**Stored data entries:**
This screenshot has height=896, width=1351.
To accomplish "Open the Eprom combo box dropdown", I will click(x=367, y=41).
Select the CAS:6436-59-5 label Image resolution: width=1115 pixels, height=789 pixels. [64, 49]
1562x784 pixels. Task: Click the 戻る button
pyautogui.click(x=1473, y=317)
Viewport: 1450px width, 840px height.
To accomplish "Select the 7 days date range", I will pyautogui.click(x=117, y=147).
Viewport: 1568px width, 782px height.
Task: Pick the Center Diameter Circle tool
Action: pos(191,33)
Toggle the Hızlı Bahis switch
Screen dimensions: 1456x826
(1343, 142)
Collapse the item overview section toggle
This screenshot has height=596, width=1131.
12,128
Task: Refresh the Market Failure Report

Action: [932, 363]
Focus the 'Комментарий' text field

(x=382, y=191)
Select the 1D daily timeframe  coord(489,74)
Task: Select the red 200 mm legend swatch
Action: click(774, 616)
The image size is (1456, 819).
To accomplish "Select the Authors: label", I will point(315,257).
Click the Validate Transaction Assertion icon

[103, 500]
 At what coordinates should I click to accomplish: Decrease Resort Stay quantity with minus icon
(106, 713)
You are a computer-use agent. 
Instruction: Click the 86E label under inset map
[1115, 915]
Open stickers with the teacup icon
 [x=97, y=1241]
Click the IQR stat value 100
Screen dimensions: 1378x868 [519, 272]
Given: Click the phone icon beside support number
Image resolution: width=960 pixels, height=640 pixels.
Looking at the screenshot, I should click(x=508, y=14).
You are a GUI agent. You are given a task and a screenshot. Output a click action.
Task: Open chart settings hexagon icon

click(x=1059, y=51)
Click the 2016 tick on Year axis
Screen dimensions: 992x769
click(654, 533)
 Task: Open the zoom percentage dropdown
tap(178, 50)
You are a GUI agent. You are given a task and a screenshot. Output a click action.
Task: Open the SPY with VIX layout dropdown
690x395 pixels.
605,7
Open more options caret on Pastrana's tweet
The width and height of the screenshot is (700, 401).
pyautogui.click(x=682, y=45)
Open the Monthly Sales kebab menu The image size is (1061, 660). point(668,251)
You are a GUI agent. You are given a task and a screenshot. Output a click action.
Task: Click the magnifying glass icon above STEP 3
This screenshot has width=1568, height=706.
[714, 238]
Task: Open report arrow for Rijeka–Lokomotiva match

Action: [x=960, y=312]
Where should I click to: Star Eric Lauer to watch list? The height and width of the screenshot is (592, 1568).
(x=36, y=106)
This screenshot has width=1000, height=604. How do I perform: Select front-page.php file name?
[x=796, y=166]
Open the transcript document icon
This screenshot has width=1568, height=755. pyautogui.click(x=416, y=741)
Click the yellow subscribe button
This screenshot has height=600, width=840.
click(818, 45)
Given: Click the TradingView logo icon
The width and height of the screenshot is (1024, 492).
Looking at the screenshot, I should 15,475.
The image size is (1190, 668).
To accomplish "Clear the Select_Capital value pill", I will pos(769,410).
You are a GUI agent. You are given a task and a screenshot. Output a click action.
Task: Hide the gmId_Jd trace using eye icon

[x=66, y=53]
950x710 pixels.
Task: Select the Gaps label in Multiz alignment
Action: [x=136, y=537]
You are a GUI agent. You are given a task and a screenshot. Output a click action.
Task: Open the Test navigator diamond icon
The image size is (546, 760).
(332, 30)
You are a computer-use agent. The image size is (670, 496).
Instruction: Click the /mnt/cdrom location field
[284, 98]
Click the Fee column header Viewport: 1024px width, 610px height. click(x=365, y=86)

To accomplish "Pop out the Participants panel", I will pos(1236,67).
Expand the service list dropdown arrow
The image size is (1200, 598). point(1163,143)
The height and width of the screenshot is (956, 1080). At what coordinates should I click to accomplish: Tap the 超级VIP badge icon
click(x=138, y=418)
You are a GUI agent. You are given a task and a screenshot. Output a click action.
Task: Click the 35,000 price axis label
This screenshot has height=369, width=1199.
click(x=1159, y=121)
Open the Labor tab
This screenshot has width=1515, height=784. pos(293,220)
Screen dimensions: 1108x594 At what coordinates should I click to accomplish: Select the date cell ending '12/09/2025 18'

**DESCRIPTION OF THE TASK:**
The full set of records above must be retyped exactly.

**COMPLETED TASK:**
This screenshot has height=896, width=1351.
To accomplish "Open the Eprom combo box dropdown", I will click(x=367, y=41).
Select the CAS:6436-59-5 label Image resolution: width=1115 pixels, height=789 pixels. [64, 49]
1562x784 pixels. Task: Click the 戻る button
pyautogui.click(x=1473, y=317)
Viewport: 1450px width, 840px height.
To accomplish "Select the 7 days date range", I will pyautogui.click(x=117, y=147).
Viewport: 1568px width, 782px height.
Task: Pick the Center Diameter Circle tool
Action: pos(191,33)
Toggle the Hızlı Bahis switch
Screen dimensions: 1456x826
(1343, 142)
Collapse the item overview section toggle
This screenshot has height=596, width=1131.
12,128
Task: Refresh the Market Failure Report

Action: [932, 363]
Focus the 'Комментарий' text field

(x=382, y=191)
Select the 1D daily timeframe  coord(489,74)
Task: Select the red 200 mm legend swatch
Action: click(774, 616)
The image size is (1456, 819).
To accomplish "Select the Authors: label", I will point(315,257).
Click the Validate Transaction Assertion icon

[103, 500]
 At what coordinates should I click to accomplish: Decrease Resort Stay quantity with minus icon
(106, 713)
You are a computer-use agent. 
Instruction: Click the 86E label under inset map
[1115, 915]
Open stickers with the teacup icon
 [x=97, y=1241]
Click the IQR stat value 100
Screen dimensions: 1378x868 [519, 272]
Given: Click the phone icon beside support number
Image resolution: width=960 pixels, height=640 pixels.
Looking at the screenshot, I should click(x=508, y=14).
You are a GUI agent. You are given a task and a screenshot. Output a click action.
Task: Open chart settings hexagon icon

click(x=1059, y=51)
Click the 2016 tick on Year axis
Screen dimensions: 992x769
click(654, 533)
 Task: Open the zoom percentage dropdown
tap(178, 50)
You are a GUI agent. You are given a task and a screenshot. Output a click action.
Task: Open the SPY with VIX layout dropdown
690x395 pixels.
605,7
Open more options caret on Pastrana's tweet
The width and height of the screenshot is (700, 401).
pyautogui.click(x=682, y=45)
Open the Monthly Sales kebab menu The image size is (1061, 660). point(668,251)
You are a GUI agent. You are given a task and a screenshot. Output a click action.
Task: Click the magnifying glass icon above STEP 3
This screenshot has width=1568, height=706.
[714, 238]
Task: Open report arrow for Rijeka–Lokomotiva match

Action: [x=960, y=312]
Where should I click to: Star Eric Lauer to watch list? The height and width of the screenshot is (592, 1568).
(x=36, y=106)
This screenshot has width=1000, height=604. How do I perform: Select front-page.php file name?
[x=796, y=166]
Open the transcript document icon
This screenshot has width=1568, height=755. pyautogui.click(x=416, y=741)
Click the yellow subscribe button
This screenshot has height=600, width=840.
click(818, 45)
Given: Click the TradingView logo icon
The width and height of the screenshot is (1024, 492).
Looking at the screenshot, I should 15,475.
The image size is (1190, 668).
To accomplish "Clear the Select_Capital value pill", I will pos(769,410).
You are a GUI agent. You are given a task and a screenshot. Output a click action.
Task: Hide the gmId_Jd trace using eye icon

[x=66, y=53]
950x710 pixels.
Task: Select the Gaps label in Multiz alignment
Action: [x=136, y=537]
You are a GUI agent. You are given a task and a screenshot. Output a click action.
Task: Open the Test navigator diamond icon
The image size is (546, 760).
(332, 30)
You are a computer-use agent. The image size is (670, 496).
Instruction: Click the /mnt/cdrom location field
[284, 98]
Click the Fee column header Viewport: 1024px width, 610px height. click(x=365, y=86)

To accomplish "Pop out the Participants panel", I will pos(1236,67).
Expand the service list dropdown arrow
The image size is (1200, 598). point(1163,143)
The height and width of the screenshot is (956, 1080). At what coordinates should I click to accomplish: Tap the 超级VIP badge icon
click(x=138, y=418)
You are a GUI agent. You are given a task and a screenshot. Output a click action.
Task: Click the 35,000 price axis label
This screenshot has height=369, width=1199.
click(x=1159, y=121)
Open the Labor tab
This screenshot has width=1515, height=784. pos(293,220)
Screen dimensions: 1108x594 At what coordinates should I click to accomplish: Select the date cell ending '12/09/2025 18'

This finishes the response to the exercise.